In a poorly lit dining room in a big orange house in a middle class suburb of Sangolqui, Ecuador, seven American twenty-somethings sit in silence typing away frantically at seven illuminated Mac Book keyboards. This can only mean one thing—classes at the Manna Project International Bibiloteca have finally commenced. Surrounded by stacks and stacks of binders, books and teaching aids—the legacies passed down from our predecessors, the residents of the Manna house studiously press on through the misty jungle of lesson planning, a first for nearly everyone, as we prepare for our second week of classes.
Saturday evening was met with a sigh of relief after the first week of classes concluded, seemingly hitch-less. Art class, all English level classes for both children and adults, as well as cooking and adult nutrition have now joined the ranks with our exercise classes as well as our small business development and preventative health programs which are already in full-swing.
In a diagnostic test given in Profe Abby’s class, an adult English student responded to the question “Where do you live?” with “I am play soccer.” While probably true, a decidedly incorrect response.
All students have been very eager and willing to learn, though. Having been inundated with inscriptions for English classes, and having three more PDs than last year, we found ourselves in a perfect storm of opportunity and were able to add another basic level adult English class, accommodating twenty more students who otherwise would have been wait-listed.

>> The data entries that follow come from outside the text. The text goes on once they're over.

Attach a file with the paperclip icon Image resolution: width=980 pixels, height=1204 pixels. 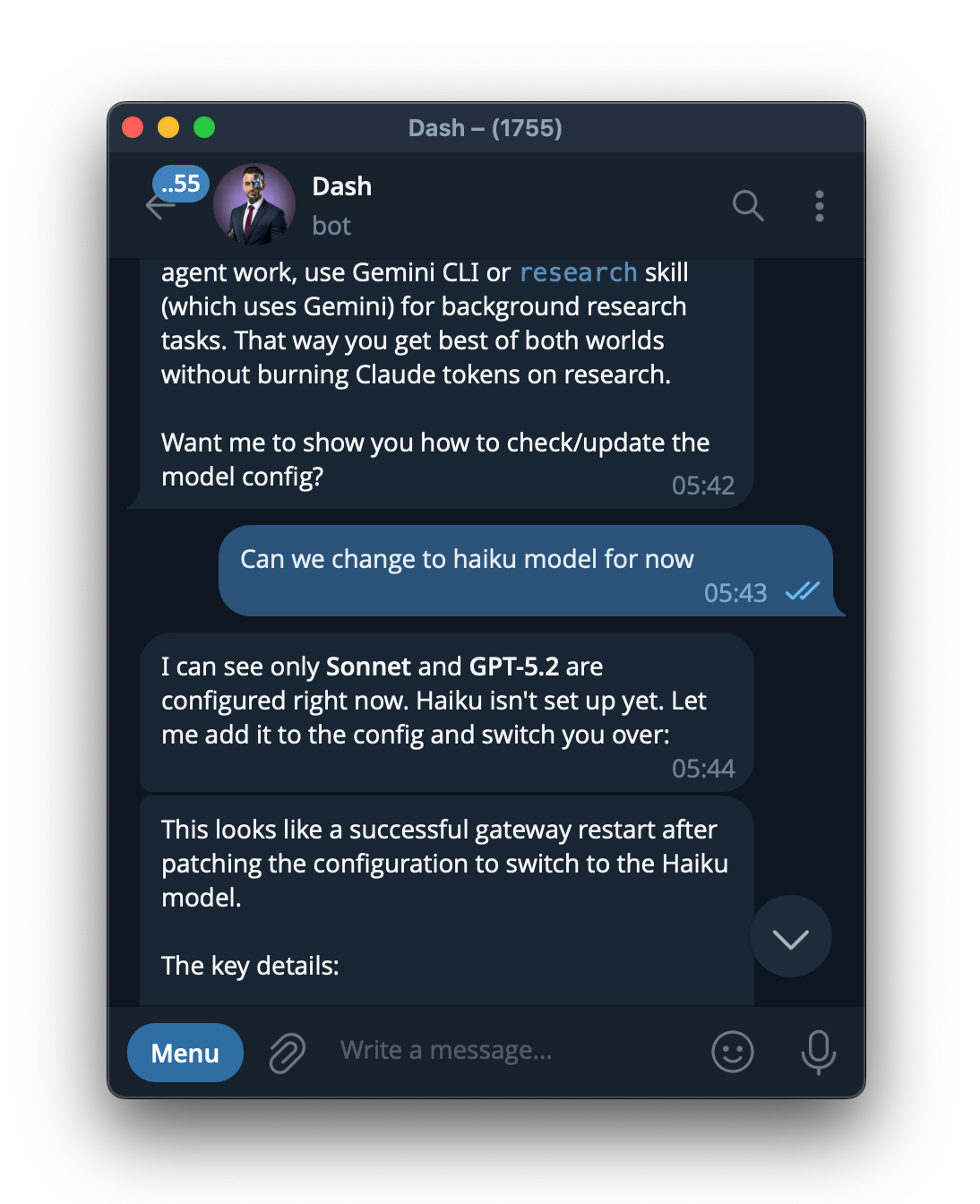pyautogui.click(x=288, y=1053)
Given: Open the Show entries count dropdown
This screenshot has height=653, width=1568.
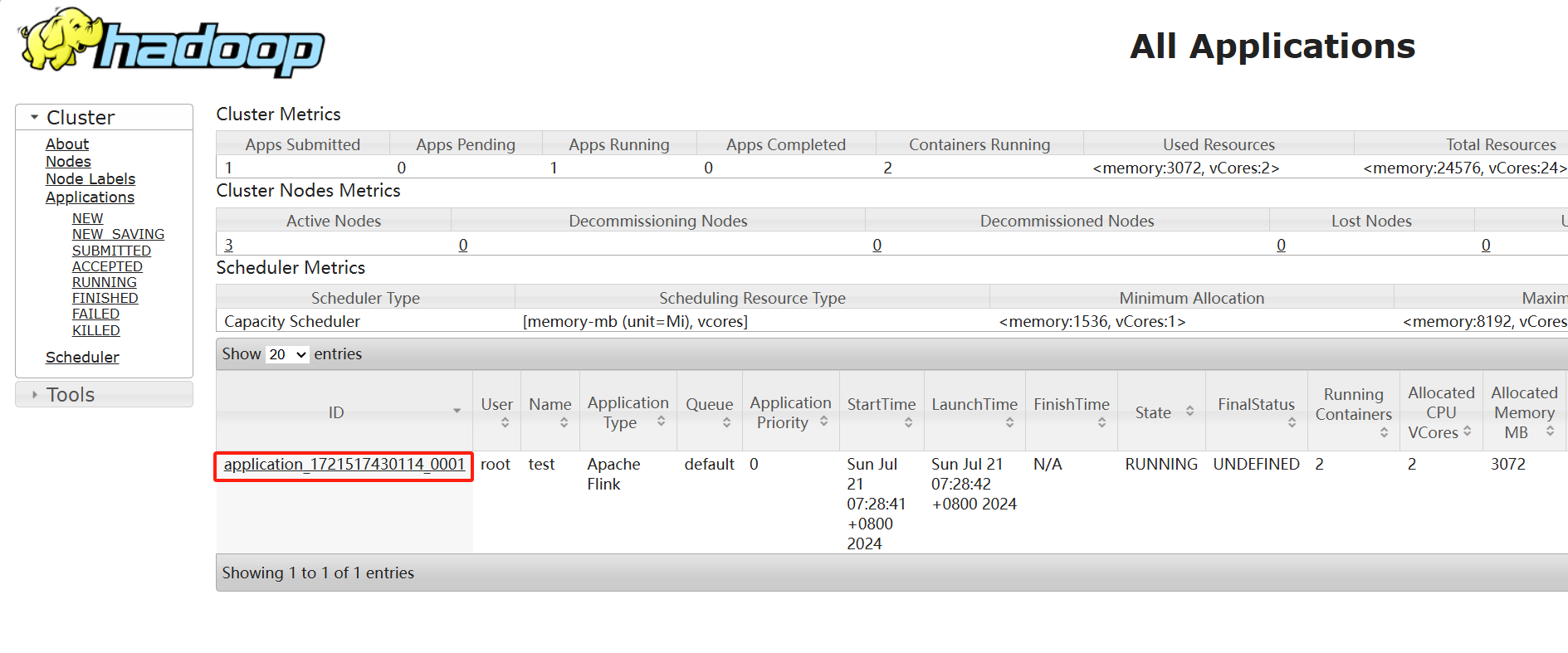Looking at the screenshot, I should point(287,354).
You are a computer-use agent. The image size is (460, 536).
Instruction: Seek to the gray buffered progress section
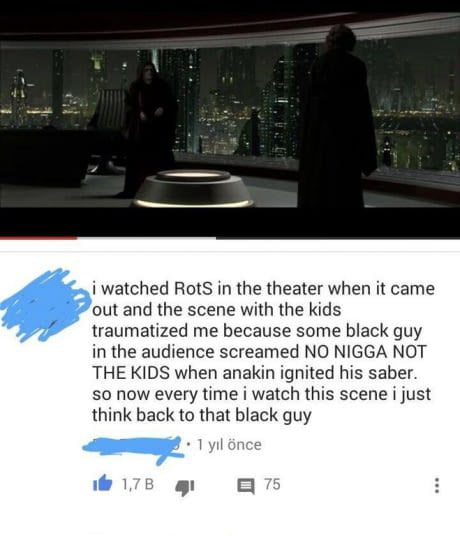147,238
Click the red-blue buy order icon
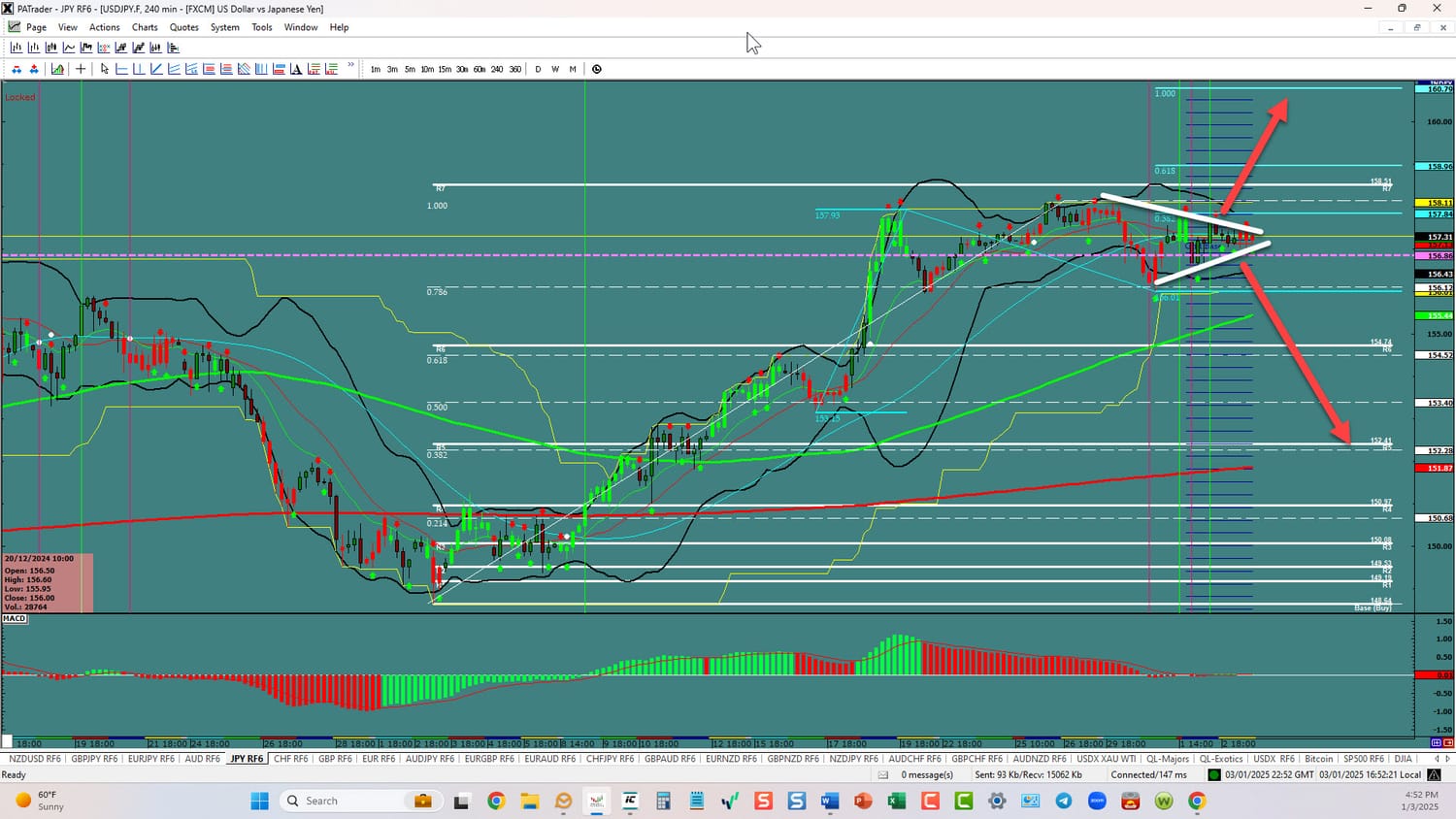The height and width of the screenshot is (819, 1456). [17, 69]

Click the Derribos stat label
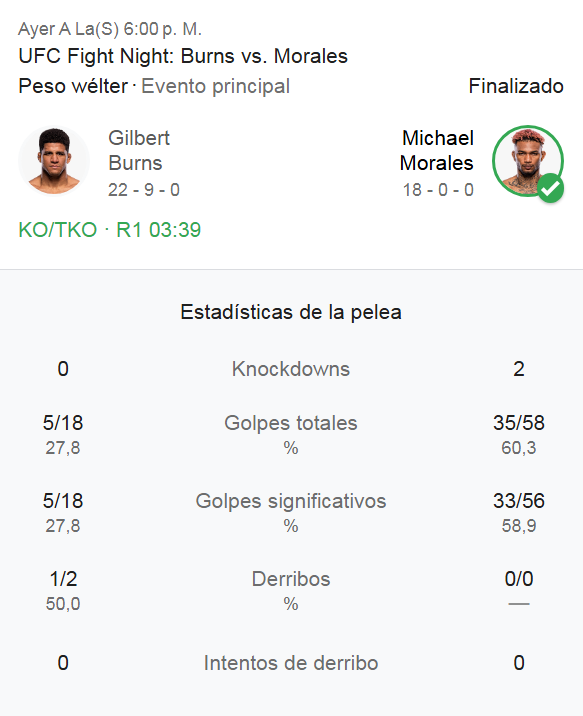(291, 579)
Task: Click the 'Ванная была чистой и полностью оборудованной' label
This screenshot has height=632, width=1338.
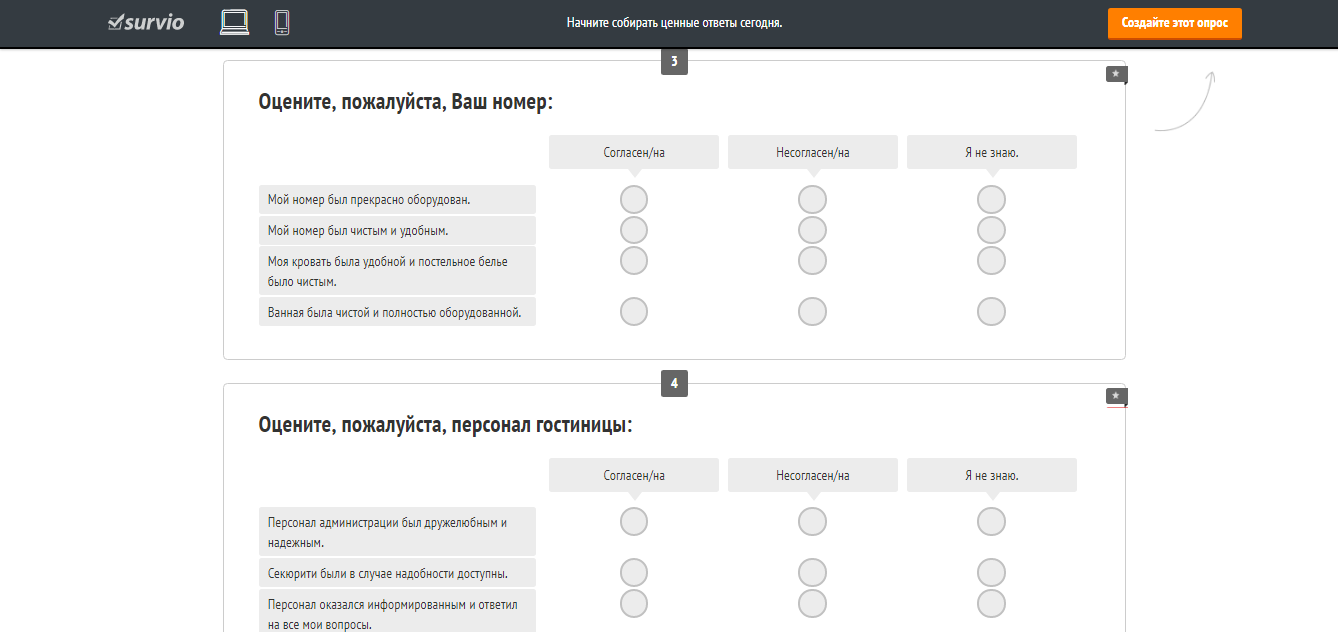Action: [396, 312]
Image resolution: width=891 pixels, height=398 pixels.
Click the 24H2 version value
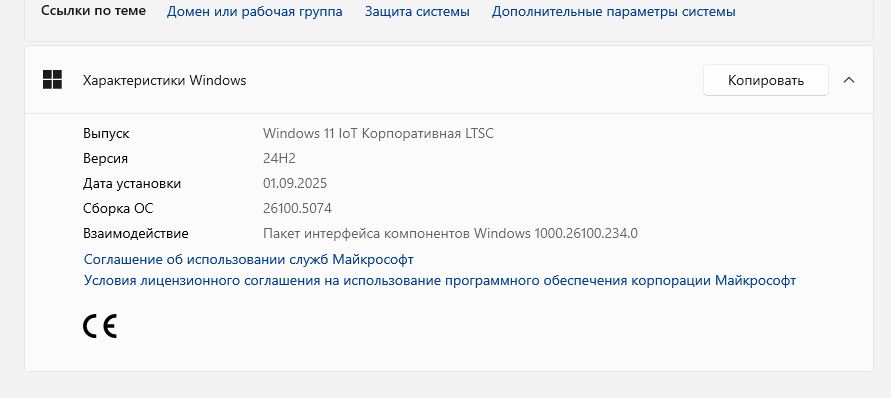279,159
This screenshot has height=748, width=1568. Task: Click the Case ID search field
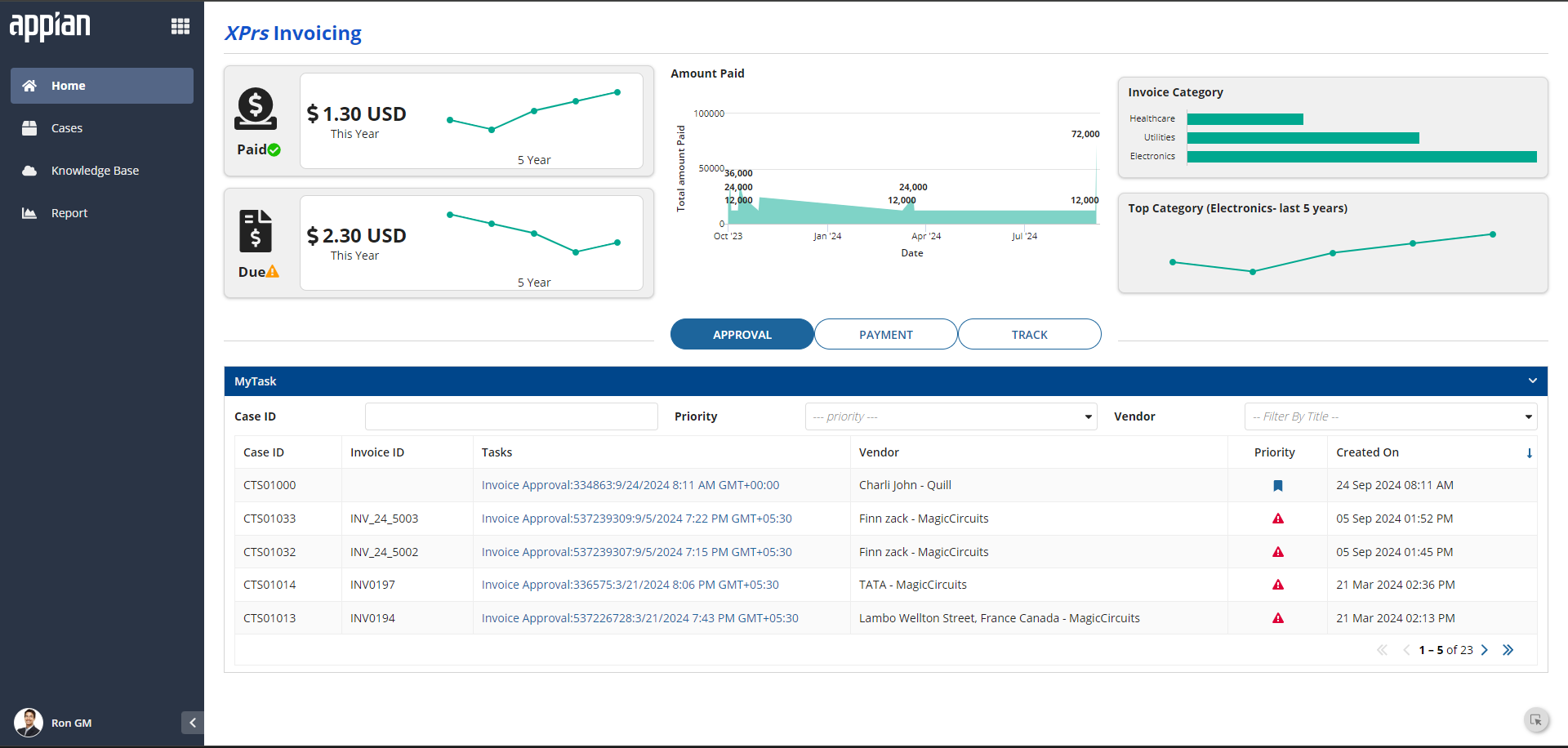pyautogui.click(x=511, y=416)
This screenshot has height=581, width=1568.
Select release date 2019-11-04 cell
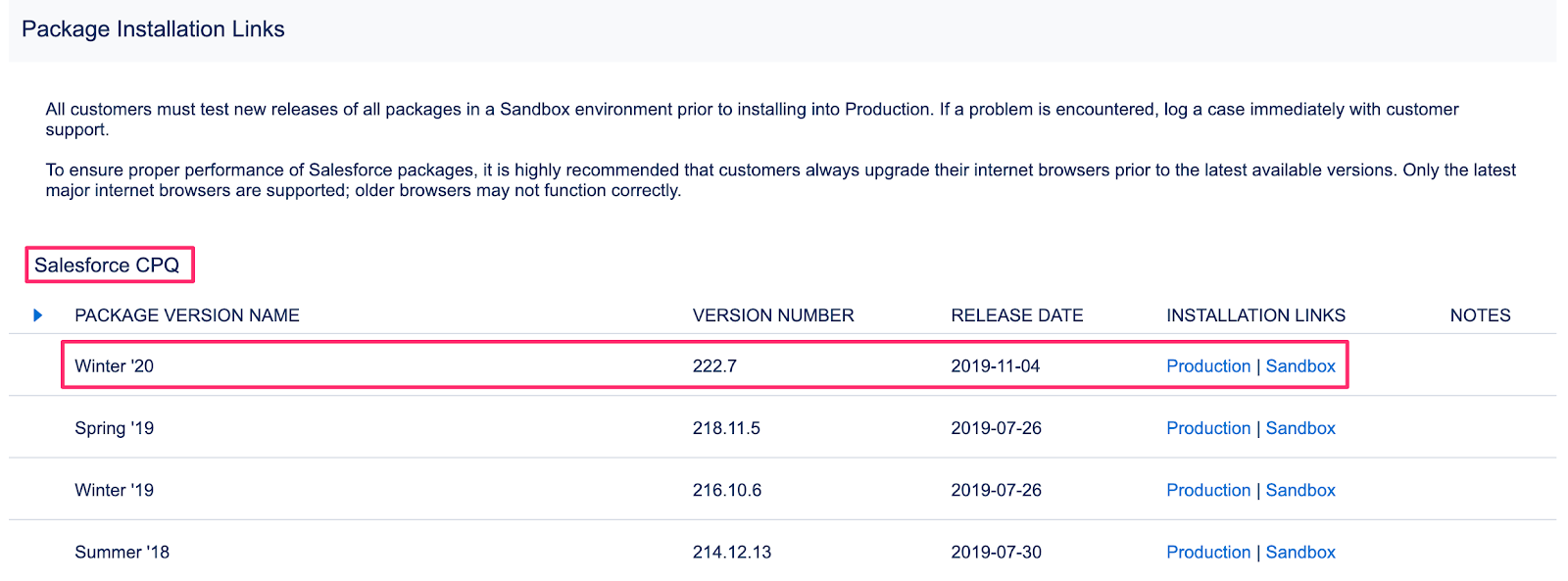(996, 366)
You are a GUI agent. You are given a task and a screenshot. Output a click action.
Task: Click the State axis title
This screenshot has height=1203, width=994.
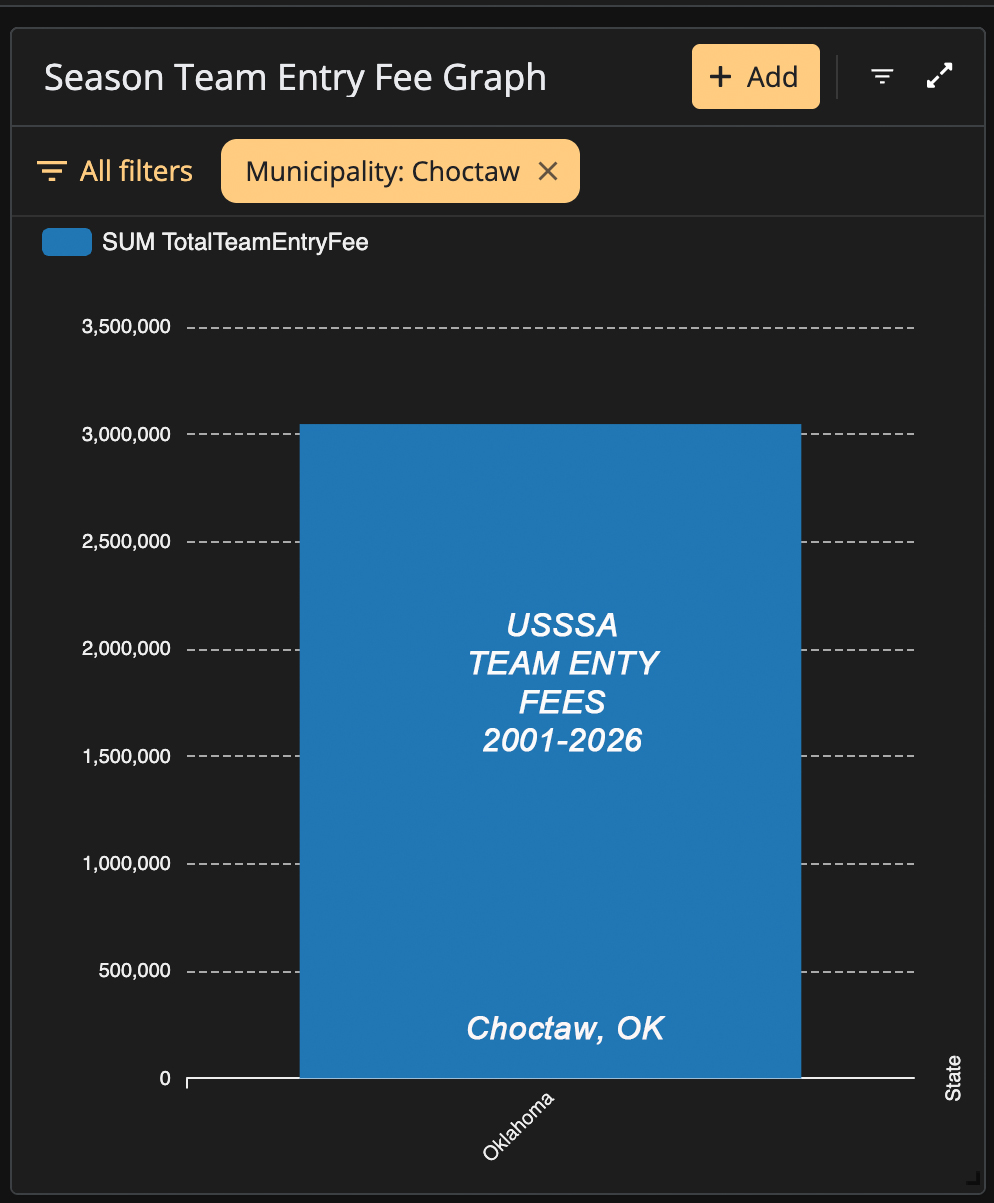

Our focus, however, has not strayed from our many other obligations here in Ecuador. The small business development team is making inroads into involving our loan recipients in Jatampungo with our friends from De la Mata a la Olla as a possible new market for their organic produce. The Preventative Health team soldiers on with their weekly diabetes club, continuing to find new and creative ways of teaching about living a healthy lifestyle with diabetes. The PDs in charge of children’s nutrition are also finding new honey pots in which to stick their pedagogical hands into, starting up classes again in Chaupitena soon and hopefully as well at a new location in Fajardo. In other exciting news, Abby and Tari will kick off our group’s first live radio show this Friday. The topic will be Manna’s sponsorship of the acoustic concert Abby and Tari are organizing for Playing for Change, a global event where musicians broadcast their performances in the name of social change.